Anyone who is moderately into low level code optimization know about the perils of branching, be it implemented as if-statements, loops or select-statements the possibility of a branch misprediction is a terrible clock-wasting thing.

Simple problems can be solved much better with simple arithmetic, so let's do that.

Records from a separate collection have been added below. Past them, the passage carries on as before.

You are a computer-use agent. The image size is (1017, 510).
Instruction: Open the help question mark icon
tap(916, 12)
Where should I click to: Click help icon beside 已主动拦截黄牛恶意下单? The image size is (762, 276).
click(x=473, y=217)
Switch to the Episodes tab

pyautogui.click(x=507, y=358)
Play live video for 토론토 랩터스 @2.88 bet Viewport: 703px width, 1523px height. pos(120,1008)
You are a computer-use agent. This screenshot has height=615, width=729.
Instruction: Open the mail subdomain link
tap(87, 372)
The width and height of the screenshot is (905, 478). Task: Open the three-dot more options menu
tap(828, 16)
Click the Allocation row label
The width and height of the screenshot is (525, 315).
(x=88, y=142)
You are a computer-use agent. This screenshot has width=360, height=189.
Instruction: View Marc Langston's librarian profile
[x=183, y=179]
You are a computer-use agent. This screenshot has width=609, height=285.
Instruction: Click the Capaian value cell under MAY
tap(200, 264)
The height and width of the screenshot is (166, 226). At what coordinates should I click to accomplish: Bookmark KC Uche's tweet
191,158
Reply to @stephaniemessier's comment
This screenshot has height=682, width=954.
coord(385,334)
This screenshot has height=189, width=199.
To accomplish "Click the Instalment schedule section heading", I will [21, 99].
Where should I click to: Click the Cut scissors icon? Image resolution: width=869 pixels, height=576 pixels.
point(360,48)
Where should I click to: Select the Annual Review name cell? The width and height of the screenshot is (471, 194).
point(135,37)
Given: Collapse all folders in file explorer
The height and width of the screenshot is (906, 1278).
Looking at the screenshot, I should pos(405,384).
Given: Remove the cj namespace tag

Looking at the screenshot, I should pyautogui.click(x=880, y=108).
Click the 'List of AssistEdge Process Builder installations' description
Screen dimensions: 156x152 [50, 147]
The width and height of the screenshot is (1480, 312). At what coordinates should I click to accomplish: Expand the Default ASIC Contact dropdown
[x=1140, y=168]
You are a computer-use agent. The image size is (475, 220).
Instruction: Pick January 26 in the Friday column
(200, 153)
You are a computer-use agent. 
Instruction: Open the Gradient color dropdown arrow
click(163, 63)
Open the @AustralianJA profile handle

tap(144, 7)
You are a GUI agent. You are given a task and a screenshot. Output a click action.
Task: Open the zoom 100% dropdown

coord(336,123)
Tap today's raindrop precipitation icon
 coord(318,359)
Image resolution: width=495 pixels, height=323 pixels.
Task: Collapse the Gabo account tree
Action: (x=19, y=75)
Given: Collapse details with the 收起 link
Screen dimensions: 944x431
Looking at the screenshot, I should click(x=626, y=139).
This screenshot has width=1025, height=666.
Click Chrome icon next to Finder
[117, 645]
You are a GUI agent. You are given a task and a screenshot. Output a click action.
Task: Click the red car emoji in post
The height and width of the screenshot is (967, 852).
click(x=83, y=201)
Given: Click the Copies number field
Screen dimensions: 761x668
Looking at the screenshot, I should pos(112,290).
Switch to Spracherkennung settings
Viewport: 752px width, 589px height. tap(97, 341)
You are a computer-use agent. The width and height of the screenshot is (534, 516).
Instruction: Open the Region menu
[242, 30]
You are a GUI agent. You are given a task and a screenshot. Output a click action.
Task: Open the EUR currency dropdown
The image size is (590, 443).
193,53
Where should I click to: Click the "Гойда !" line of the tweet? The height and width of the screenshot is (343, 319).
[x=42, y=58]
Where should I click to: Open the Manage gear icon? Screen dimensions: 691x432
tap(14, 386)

For the following problems all variables are 32 bit unsigned integers and the only allowed code is plain set statements involving only the following operators:

+ addition
- subtraction
* multiplication
/ integer division, rounds down, division by 0 not allowed
% modulo
& binary and
| binary or
^ binary exclusive or
>> bitshift right
<< bitshift left

Logic operators, return 1 if the expression is true and 0 if it is false.
== equal
!= not equal
< less than
<= less than or equal
> greater than
>= greater than or equal

Set operator
=

Every line must consist of a variable identifier followed by a set operator, followed by an expression.

An expression may not contain additional set operators, but may contain variable identifiers, literal numbers and parentheses.

The golfing score shall only count the number of operators.

Example:

myvar = ( ( ( foo + 5 ) * bar ) % 7 ) == 3

Has a score of 5 operators.

A solution may include as many variables as the author see fit.
Variables that have not been set have value 0.
Overflow and underflow is allowed, all negative numbers underflow, so 3 - 5 is 4294967294, even as part of a larger statement.

Task 1: Max

Two values, A and B, exist in the scope, make the RESULT variable contain the largest of those values when the program terminates.

Task 2: Median

Three values, A, B and C, exist in the scope, make the RESULT variable contain the median of those values when the program terminates.

Task 3: Square root

One value, A, exist in the scope, make the RESULT variable contain the square root of A, rounded down, when the program terminates.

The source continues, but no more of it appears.